Second constraint: Analyst capacity to respond to the alerts. This constraint is driven by the obvious factor of how many alerts versus how many analysts. Another critical factor is how much effort each alert consumes. An alert that is fully understood can be automatically responded to, perhaps by a SOAR. An alert that requires hours of attention either gets that attention or is ignored. In between those two extremes, the alerts are probably going to be ignored.
The first constraint is all about customer budget and architecture, which are largely out of a vendor’s hands. But as a security vendor, we can possibly help with the second constraint by allowing human reinforcement, sharing data pipelines, and improving user experience design.
Reinforcement is the necessary component for making useful cognitive computing tools for human-facing problems. A Bayesian model on its own can generate rules and weight those rules, but all it’s doing is reacting to inputs. Without input from the context-owning human users, it will go wrong. Allowing users to provide feedback on rules can let a system move those rules up and down the resource priority scale, so that a lower quality rule is run less often. Note that this idea can lead to unintended consequences if it’s implemented without administrator oversight, such as infrequent runs of rules that are expected to run more often. I wish that all organizations could accept that their security intentions are not supportable by the resources they’ve allocated, but they all can’t, and a tool that auto-tunes to fit the real capability will produce surprise, anger, and disappointment when alert speeds aren’t what was desired. It’s counter-intuitively better to attempt what was asked and fail, even though this produces a terrible experience for all users involved with the system.
A shared data pipeline approach looks at the rules running in a given system and consolidates similar components. For instance, if there are fifteen rules that all look at network flows, the SIEM can save time by calculating the src-dest activity table once and putting those fifteen rules downstream of it. Of course, this means those rules are no longer able to provide real-time data; in addition to waiting for the raw data to be ingested and normalized, they must also wait for the table update to occur before they can look for the known bad indication. In fact these rules may even be executed less frequently since there’s little point in running them at any time other than ASAP after the table update. A further drawback of this approach is that it requires human data engineering expertise. Note, use of Threat Intel is a special case of this approach: it’s a single rule that depends on external data updates that are periodically retrieved, but the rule content and the data pipeline can both be updated so there’s multiple useful execution windows.

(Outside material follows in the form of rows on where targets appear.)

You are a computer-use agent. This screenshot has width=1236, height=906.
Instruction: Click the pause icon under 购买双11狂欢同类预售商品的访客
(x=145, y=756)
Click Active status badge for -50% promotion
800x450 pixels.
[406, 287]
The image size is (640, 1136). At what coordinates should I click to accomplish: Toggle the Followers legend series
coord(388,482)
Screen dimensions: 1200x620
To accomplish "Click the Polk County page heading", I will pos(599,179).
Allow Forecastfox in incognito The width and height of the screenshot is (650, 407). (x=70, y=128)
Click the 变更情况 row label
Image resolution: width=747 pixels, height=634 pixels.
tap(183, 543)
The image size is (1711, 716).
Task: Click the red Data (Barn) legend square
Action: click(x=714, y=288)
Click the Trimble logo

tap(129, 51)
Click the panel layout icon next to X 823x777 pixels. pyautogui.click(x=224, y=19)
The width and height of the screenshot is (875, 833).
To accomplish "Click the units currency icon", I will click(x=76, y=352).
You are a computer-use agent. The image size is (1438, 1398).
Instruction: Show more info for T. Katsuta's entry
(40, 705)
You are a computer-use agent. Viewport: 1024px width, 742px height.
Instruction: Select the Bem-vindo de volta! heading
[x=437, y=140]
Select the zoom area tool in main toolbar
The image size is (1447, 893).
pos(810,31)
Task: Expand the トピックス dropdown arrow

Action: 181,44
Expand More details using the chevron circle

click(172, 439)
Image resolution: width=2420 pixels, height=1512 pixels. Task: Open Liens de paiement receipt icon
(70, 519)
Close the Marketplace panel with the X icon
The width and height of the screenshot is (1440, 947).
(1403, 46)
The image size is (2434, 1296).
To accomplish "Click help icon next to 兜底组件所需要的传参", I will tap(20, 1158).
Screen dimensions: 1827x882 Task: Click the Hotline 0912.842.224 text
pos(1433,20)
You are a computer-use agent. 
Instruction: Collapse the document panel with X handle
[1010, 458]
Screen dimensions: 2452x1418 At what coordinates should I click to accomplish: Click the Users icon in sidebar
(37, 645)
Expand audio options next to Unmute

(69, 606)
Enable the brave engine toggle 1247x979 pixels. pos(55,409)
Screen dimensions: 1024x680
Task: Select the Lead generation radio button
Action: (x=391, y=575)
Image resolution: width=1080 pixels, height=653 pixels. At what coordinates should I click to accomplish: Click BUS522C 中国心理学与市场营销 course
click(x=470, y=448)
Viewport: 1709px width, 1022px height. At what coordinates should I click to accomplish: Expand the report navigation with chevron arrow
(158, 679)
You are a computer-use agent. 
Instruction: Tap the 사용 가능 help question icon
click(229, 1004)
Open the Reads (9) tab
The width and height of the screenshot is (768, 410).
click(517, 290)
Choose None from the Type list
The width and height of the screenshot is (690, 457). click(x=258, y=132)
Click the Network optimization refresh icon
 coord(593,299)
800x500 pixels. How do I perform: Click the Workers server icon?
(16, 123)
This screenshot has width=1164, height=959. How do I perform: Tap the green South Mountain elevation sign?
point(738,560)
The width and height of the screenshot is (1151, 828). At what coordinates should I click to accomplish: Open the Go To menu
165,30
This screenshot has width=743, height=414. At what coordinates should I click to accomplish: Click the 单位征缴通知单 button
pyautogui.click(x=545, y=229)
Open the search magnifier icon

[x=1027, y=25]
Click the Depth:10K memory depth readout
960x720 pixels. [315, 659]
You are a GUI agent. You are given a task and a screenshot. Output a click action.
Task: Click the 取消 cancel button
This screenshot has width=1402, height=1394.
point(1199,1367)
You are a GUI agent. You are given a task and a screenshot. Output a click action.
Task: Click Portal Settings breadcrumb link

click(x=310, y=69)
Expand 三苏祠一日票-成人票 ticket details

Finally, the system’s user experience can be designed to surface priority in order to drive simplicity – that’s an Anton Chuvakin blog post calling for products to be as simple as possible (but not too simple). While the full output from dozens of known known rules is often requested during the product selection process, it’s usually unusable in production. To help the analysts do their job, a good security product should prioritize the events it produces, putting higher impact issues first so that limited time can be spent where it’s most effective. From a complexity standpoint, this means designing two different experiences in the same product:
- SOC: low complexity experience for a low complexity need. Analysts will process the notable events in order of priority and simplicity. Processing means following a predetermined runbook of activities, and the time allocated per task is small.
- Hunt: high complexity experience for a high complexity need. Analysts will work directly with the data lake and search language.
Events should also be distinguished by their source: known knowns from the standard rule corpus go into the SOC workflow, and unknown unknowns from analytics, new community rules, and internal analyst notebooks go into the Hunt workflow. A third valuable user experience is self-reporting, tracking the KPIs and SLOs of the SOC for use in driving improvement and budgeting; however, this can often be produced elsewhere or simply ignored.